Another weekend, another shooting tragedy, another devastated family, another shocked community. Turn the page.
We are almost becoming desensitised to these sort of crimes now, but this certainly isn't the case if you are a front line police officer, unsure who has and who hasn't got a gun, or whether the next door you knock on will contain a hardened criminal with no fear or respect.
In the last week we've seen a siege, the seizure of fourteen military assault-grade AK47s and M16s, a 26-year-old shot dead in Auckland, and on it goes.
It’s why I believe we need an investigation into the role of guns in society.

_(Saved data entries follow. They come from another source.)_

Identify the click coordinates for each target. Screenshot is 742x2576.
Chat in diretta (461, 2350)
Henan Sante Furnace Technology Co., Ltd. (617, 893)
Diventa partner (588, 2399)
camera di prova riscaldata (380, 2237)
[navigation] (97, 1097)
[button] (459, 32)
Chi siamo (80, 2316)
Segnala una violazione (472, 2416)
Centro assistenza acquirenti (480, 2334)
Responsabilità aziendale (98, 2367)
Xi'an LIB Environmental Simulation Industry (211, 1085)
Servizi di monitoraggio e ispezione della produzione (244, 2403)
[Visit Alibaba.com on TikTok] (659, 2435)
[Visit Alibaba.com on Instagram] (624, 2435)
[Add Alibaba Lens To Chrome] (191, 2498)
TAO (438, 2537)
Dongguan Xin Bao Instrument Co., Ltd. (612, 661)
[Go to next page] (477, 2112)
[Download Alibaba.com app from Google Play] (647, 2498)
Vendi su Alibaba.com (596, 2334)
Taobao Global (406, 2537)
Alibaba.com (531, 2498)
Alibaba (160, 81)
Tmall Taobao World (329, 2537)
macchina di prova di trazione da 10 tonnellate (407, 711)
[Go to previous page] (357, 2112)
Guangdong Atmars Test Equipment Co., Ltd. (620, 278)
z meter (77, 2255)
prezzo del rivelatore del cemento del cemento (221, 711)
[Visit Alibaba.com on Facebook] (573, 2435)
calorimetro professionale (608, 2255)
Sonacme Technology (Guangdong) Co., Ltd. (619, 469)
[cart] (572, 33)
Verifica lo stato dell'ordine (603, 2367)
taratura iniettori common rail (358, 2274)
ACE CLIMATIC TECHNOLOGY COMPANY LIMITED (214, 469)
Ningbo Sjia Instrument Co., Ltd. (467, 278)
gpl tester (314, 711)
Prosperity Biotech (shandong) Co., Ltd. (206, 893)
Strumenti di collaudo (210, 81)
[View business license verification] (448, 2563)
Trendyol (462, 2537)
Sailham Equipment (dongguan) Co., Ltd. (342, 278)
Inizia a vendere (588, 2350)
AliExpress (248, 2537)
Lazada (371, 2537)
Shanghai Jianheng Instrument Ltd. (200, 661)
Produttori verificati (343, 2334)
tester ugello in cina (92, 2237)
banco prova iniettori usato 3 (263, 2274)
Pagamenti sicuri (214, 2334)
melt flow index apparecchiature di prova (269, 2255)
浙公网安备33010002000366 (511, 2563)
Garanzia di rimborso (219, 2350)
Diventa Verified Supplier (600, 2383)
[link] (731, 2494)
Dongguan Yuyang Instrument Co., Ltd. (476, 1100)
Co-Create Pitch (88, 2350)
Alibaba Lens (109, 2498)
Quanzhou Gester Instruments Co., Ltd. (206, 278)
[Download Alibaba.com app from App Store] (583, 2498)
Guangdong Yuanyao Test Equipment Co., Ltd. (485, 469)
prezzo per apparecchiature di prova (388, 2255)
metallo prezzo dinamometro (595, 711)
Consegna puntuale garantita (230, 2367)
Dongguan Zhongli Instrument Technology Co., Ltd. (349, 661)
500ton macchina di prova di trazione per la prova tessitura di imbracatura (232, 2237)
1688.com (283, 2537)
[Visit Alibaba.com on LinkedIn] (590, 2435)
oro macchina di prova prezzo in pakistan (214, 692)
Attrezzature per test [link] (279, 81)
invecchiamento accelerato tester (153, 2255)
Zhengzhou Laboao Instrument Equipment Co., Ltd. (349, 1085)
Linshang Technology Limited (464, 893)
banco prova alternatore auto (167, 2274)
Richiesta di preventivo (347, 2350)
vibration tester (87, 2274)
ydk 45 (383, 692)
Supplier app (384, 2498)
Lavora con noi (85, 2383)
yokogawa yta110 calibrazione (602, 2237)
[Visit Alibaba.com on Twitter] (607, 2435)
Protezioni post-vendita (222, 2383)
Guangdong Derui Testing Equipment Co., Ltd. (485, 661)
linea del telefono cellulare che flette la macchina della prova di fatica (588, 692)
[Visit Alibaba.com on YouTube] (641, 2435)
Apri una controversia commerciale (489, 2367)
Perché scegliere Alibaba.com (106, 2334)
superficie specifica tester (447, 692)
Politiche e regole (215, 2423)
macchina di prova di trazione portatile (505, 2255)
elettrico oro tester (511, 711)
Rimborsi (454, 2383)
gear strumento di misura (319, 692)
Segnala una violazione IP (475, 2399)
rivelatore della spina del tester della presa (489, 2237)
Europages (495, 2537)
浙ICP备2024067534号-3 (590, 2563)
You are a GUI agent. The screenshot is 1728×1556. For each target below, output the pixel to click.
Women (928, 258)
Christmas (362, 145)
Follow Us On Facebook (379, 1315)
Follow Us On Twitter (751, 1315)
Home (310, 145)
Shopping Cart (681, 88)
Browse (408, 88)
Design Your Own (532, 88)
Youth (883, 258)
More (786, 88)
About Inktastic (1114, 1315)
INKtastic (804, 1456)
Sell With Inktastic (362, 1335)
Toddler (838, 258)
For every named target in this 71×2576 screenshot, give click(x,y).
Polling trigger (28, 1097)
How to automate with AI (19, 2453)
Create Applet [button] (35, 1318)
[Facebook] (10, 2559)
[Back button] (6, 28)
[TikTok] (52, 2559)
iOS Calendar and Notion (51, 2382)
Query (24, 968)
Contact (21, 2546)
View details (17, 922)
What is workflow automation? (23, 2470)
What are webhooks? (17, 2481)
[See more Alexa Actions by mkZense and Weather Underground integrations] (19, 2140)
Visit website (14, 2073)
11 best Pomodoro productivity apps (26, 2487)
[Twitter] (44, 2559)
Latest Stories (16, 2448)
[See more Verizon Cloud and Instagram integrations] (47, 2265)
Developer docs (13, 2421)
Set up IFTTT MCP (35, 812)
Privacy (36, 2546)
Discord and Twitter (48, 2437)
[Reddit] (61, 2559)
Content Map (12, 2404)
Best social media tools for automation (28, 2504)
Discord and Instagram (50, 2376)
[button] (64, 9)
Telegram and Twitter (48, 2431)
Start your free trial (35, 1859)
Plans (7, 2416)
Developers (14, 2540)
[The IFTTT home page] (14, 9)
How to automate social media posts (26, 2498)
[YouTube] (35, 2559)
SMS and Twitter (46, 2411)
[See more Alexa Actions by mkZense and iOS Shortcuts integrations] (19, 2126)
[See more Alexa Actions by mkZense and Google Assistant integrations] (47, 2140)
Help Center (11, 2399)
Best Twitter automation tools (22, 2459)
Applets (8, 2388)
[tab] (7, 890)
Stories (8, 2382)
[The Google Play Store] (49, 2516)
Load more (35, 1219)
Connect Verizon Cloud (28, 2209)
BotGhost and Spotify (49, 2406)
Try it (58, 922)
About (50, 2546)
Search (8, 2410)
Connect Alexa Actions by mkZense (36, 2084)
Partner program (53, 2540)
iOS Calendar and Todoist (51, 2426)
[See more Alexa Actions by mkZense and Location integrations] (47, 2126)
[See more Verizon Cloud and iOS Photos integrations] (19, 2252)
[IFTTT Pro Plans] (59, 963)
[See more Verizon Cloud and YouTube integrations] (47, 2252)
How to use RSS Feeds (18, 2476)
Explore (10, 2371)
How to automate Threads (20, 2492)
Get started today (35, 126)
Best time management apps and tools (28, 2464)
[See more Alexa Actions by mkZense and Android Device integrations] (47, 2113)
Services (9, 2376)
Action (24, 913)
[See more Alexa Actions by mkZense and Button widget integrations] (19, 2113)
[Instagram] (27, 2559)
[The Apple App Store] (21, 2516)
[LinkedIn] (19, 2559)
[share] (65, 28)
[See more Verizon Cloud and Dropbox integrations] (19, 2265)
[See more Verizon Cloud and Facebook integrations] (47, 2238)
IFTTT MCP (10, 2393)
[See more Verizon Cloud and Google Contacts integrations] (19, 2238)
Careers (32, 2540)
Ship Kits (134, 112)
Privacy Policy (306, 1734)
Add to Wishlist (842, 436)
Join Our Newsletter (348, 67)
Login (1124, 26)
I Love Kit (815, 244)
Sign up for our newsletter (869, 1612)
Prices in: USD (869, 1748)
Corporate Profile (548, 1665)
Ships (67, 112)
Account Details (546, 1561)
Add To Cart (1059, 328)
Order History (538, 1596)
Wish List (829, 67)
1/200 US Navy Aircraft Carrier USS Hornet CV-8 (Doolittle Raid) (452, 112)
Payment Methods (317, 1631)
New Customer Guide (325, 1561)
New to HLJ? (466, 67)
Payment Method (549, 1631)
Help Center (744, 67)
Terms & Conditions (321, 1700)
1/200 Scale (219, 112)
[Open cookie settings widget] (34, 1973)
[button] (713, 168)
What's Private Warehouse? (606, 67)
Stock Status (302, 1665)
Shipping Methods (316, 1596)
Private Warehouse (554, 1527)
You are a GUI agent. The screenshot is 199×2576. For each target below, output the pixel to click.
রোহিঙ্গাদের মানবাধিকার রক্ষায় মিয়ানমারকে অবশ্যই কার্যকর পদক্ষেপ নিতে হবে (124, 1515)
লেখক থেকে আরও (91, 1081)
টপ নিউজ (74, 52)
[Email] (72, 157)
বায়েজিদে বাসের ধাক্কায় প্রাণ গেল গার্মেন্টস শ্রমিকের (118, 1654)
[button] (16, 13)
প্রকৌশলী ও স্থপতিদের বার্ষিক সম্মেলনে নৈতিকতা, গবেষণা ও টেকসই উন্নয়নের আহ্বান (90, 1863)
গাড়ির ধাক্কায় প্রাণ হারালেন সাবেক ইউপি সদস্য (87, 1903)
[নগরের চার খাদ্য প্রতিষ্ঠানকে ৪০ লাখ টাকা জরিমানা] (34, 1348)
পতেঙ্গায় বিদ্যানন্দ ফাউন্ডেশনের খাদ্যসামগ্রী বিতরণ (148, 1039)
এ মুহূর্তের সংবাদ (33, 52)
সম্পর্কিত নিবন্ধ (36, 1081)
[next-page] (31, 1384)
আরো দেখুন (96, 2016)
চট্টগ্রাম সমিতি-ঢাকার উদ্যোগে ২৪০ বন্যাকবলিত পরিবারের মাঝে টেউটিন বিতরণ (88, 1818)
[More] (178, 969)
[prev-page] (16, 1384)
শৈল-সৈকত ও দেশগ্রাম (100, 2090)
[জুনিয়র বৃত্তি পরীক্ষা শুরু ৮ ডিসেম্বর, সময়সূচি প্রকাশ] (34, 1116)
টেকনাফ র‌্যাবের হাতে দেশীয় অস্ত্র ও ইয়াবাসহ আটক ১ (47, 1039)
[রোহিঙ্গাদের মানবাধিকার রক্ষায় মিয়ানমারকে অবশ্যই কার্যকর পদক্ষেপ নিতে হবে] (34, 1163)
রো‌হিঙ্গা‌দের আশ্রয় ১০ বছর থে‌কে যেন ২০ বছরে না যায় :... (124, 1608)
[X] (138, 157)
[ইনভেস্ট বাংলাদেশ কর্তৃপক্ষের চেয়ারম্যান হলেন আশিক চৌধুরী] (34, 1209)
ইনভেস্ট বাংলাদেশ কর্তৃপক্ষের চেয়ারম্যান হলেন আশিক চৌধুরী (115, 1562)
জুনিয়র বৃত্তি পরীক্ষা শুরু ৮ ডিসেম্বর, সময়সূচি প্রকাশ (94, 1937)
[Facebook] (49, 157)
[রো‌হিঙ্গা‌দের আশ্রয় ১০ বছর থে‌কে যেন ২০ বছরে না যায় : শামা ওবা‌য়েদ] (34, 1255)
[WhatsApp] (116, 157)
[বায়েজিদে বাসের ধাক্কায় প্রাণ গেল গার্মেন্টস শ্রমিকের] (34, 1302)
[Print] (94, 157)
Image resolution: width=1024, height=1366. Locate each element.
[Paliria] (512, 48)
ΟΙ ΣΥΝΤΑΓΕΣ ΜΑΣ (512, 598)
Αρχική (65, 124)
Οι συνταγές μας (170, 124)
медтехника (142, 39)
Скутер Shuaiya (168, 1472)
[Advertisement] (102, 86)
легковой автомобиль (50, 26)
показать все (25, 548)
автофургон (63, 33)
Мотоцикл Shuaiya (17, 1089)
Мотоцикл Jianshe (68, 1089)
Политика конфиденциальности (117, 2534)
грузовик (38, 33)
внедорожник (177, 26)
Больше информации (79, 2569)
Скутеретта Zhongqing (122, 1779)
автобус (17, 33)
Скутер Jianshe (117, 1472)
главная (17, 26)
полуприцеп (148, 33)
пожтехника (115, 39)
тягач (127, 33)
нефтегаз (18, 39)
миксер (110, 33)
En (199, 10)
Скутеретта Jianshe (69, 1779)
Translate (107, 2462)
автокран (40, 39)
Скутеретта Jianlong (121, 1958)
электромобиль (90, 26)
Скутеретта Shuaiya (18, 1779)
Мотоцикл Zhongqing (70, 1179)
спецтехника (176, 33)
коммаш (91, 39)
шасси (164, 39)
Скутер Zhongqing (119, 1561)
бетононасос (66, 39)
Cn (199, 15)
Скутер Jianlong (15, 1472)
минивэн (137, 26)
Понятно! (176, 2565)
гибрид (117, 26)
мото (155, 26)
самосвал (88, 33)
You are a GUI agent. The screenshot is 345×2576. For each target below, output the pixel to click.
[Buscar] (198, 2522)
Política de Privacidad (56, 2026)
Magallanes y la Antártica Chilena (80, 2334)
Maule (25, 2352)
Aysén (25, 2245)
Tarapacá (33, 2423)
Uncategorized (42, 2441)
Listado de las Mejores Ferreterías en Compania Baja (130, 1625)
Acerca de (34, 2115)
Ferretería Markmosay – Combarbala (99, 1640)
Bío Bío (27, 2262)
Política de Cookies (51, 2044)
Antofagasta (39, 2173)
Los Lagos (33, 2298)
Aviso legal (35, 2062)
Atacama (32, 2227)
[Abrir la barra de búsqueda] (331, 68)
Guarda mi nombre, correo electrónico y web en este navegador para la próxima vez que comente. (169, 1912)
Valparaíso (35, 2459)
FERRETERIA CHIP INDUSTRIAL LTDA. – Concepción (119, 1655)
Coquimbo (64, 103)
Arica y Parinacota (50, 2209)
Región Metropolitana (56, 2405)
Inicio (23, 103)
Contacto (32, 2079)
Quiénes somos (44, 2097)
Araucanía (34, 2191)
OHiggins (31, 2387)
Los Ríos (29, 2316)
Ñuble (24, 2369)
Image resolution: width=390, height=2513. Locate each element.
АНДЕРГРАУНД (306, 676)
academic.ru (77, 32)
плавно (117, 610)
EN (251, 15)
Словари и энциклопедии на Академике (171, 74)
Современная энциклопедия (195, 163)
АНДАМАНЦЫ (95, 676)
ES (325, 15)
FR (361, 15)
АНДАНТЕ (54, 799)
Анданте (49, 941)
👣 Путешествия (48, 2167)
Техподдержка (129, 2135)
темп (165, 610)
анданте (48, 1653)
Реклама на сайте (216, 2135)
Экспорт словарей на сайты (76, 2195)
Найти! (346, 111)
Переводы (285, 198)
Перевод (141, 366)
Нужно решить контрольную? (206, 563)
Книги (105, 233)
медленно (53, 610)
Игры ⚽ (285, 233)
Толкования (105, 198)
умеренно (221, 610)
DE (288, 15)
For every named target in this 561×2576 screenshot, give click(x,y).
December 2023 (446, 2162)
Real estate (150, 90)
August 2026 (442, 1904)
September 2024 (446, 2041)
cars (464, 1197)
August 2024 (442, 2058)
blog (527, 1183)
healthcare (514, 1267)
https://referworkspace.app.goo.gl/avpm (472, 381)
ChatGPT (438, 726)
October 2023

It won’t be a witch hunt. I get the feeling that the current licensing regime works – the majority of gun owners are law abiding citizens who follow the rules - and my concern is not with recreational hunters and sporting folk, but rather the criminal element of society.
I wouldn't want to pre-empt any inquiry recommendations. However, it is pretty obvious something needs to be done. Putting the spotlight on the prevalence of guns in our communities, and the role guns now play in criminal activity, is long overdue.
Police statistics show 1504 guns were confiscated in 2015-15, almost 500 more than in the previous year. We need to know what’s behind that.
Police Minister Judith Collins and I are working together to find common ground on what form an inquiry will take and what the terms of reference will be. Labour is also prepared to assist with the implementation of recommendations that may come out of the inquiry.
After all, I believe the public expect their politicians to work together to find solutions to difficult issues, especially those that impact upon the safety of our communities.
There is no room for playing politics when it comes to public safety. On this issue we should all be on the same side.